Department of Physics and Astronomy, Rutgers University , Piscataway, New Jersey 08854, United States.
Advanced Materials Laboratory, National Institute for Materials Science , 1-1 Namiki, Tsukuba 305-0044, Japan.
Nano Lett. 2017 May 10;17(5):2839-2843. doi: 10.1021/acs.nanolett.6b05228. Epub 2017 Apr 24.
Graphene's remarkable properties are inherent to its two-dimensional honeycomb lattice structure. Its low dimensionality, which makes it possible to rearrange the atoms by applying an external force, offers the intriguing prospect of mechanically controlling the electronic properties. In the presence of strain, graphene develops a pseudomagnetic field (PMF) that reconstructs the band structure into pseudo Landau levels (PLLs). However, a feasible route to realizing, characterizing and controlling PMFs is still lacking.

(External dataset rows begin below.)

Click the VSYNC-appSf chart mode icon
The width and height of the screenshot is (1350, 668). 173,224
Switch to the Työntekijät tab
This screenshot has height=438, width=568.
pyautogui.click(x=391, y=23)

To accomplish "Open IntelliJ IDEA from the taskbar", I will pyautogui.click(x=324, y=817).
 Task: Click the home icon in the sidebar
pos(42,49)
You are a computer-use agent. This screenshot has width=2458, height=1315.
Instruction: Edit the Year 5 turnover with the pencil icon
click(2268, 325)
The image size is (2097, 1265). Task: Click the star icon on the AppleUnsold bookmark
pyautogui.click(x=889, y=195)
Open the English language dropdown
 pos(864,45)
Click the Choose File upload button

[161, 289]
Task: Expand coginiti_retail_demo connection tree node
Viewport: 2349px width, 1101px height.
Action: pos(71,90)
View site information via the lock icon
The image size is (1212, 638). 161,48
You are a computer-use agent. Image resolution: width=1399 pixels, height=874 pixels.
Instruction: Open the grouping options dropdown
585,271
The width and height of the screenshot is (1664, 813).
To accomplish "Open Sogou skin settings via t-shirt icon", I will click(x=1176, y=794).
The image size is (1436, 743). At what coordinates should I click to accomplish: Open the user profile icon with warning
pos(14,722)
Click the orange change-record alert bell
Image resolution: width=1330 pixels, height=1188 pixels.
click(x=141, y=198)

Here we report on a method to generate and characterize PMFs in a graphene membrane supported on nanopillars. A direct measure of the local strain is achieved by using the magnifying effect of the moiré pattern formed against a hexagonal boron nitride substrate under scanning tunneling microscopy. We quantify the strain-induced PMF through the PLLs spectra observed in scanning tunneling spectroscopy. This work provides a pathway to strain induced engineering and electro-mechanical graphene-based devices.
石墨烯的卓越性质源于其二维蜂窝状晶格结构。其低维性使得通过施加外力可以重新排列原子,从而提供了机械控制电子性质的诱人前景。在应变存在的情况下,石墨烯会产生赝磁场(PMF),从而将能带结构重构为赝朗道能级(PLLs)。然而,实现、表征和控制 PMF 的可行途径仍然缺乏。在这里,我们报告了一种在纳米柱支撑的石墨烯膜中产生和表征 PMF 的方法。通过使用扫描隧道显微镜下与六方氮化硼衬底形成的莫尔图案的放大效应,直接测量局部应变。我们通过在扫描隧道光谱中观察到的 PLL 光谱来量化应变诱导的 PMF。这项工作为应变诱导的工程和机电石墨烯基器件提供了一条途径。